What is required. Write what comes next in the passage on sin, reason, and the Christian's relationship to philosophy, starting after its last sentence.

From that time onwards the human capacity to know the
truth was impaired by an aversion to the One who is the
source and origin of truth. It is again the Apostle who
reveals just how far human thinking, because of sin,
became empty, and human reasoning became
distorted and inclined to falsehood (cf. Rom 1:21-22).
The eyes of the mind were no longer able to see clearly:
reason became more and more a prisoner to itself. The
coming of Christ was the saving event which redeemed
reason from its weakness, setting it free from the
shackles in which it had imprisoned itself.
23. This is why the Christian's
relationship to philosophy requires thorough-going
discernment. In the New Testament, especially in the
Letters of Saint Paul, one thing emerges with great
clarity: the opposition between the wisdom of this
world and the wisdom of God revealed in Jesus
Christ. The depth of revealed wisdom disrupts the cycle
of our habitual patterns of thought, which are in no way
able to express that wisdom in its fullness.

Study material.
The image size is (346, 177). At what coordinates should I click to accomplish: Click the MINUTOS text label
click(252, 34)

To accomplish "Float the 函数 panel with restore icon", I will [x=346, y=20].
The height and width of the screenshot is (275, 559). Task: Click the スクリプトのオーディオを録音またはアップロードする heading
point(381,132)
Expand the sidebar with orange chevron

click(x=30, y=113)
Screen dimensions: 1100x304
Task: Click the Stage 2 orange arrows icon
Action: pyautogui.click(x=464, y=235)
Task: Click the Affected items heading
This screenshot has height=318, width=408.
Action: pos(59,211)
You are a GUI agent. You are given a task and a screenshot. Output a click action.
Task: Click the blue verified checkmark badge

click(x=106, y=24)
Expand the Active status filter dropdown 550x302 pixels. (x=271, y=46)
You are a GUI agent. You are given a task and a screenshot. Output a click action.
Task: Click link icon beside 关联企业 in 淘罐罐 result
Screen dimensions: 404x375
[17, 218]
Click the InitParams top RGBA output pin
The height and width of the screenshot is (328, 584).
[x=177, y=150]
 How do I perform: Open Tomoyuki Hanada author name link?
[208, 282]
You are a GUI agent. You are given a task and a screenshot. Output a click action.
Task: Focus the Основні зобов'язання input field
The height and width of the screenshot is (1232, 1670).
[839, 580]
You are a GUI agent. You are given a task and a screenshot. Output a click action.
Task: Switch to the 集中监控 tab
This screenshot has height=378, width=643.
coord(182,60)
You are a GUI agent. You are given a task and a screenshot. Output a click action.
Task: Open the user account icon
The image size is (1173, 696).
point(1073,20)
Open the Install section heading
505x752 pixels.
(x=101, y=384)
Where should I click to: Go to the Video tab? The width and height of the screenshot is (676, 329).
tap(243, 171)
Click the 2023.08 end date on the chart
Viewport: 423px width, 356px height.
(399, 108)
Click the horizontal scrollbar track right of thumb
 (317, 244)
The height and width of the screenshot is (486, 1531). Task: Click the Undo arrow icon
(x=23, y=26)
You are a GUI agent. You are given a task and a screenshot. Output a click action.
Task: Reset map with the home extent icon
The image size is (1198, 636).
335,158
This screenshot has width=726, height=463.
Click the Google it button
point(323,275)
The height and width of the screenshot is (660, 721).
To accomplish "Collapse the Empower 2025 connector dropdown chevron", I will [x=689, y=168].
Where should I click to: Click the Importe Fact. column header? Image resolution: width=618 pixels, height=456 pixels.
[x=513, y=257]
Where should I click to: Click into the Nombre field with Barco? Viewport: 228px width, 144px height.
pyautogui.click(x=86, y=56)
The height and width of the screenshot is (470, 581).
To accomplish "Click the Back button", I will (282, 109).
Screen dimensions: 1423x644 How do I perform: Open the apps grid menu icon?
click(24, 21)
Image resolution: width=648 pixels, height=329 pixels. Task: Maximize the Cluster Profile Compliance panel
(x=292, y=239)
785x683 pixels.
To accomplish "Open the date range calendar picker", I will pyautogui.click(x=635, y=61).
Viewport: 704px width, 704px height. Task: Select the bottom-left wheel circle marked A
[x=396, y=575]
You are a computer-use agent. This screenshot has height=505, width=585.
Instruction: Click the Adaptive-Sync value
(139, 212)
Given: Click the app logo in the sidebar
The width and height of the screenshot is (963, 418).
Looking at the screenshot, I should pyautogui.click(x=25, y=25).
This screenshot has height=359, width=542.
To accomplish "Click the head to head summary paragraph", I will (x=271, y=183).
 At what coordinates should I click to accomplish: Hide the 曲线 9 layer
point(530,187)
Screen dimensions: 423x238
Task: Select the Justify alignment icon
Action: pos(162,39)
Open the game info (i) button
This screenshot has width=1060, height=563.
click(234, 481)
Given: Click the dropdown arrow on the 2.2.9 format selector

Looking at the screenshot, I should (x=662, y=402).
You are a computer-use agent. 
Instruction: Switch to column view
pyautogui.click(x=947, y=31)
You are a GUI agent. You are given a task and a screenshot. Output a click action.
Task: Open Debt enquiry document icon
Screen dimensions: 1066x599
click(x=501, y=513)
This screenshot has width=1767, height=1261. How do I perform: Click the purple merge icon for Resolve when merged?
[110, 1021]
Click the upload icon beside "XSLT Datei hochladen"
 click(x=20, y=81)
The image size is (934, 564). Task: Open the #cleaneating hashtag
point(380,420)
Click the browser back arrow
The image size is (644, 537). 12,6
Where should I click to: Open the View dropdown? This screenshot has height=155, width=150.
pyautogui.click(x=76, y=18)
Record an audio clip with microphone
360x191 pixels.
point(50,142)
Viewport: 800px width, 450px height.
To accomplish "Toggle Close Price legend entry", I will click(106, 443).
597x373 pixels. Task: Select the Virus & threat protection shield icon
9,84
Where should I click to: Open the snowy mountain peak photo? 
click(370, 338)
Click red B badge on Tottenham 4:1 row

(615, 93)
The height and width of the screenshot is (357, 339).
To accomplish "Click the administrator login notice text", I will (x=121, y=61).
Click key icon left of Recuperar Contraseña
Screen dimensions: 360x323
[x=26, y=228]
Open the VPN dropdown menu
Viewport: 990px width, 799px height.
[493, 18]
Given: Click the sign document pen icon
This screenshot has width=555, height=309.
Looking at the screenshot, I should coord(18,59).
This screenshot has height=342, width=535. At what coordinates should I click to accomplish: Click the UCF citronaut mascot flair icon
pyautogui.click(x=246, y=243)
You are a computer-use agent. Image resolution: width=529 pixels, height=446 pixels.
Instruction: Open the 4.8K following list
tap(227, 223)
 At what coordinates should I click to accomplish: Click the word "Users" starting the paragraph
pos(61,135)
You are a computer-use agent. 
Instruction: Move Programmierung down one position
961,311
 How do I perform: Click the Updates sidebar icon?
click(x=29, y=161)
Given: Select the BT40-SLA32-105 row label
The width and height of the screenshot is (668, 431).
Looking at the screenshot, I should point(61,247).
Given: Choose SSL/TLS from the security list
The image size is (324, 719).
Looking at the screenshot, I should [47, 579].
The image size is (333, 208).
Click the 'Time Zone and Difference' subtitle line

Answer space.
The beginning of the First
Letter to the Corinthians poses the dilemma in a radical
way. The crucified Son of God is the historic event upon
which every attempt of the mind to construct an adequate
explanation of the meaning of existence upon merely human
argumentation comes to grief. The true key-point, which
challenges every philosophy, is Jesus Christ's death on
the Cross. It is here that every attempt to reduce the
Father's saving plan to purely human logic is doomed to
failure. Where is the one who is wise? Where is the
learned? Where is the debater of this age? Has not God
made foolish the wisdom of the world? (1 Cor 1:20),
the Apostle asks emphatically. The wisdom of the wise is
no longer enough for what God wants to accomplish; what
is required is a decisive step towards welcoming
something radically new: God chose what is foolish
in the world to shame the wise...; God chose what is low
and despised in the world, things that are not to reduce
to nothing things that are (1 Cor 1:27-28). Human
wisdom refuses to see in its own weakness the possibility
of its strength; yet Saint Paul is quick to affirm:
When I am weak, then I am strong (2 Cor
12:10). Man cannot grasp how death could be the source of
life and love; yet to reveal the mystery of his saving
plan God has chosen precisely that which reason considers
foolishness and a scandal.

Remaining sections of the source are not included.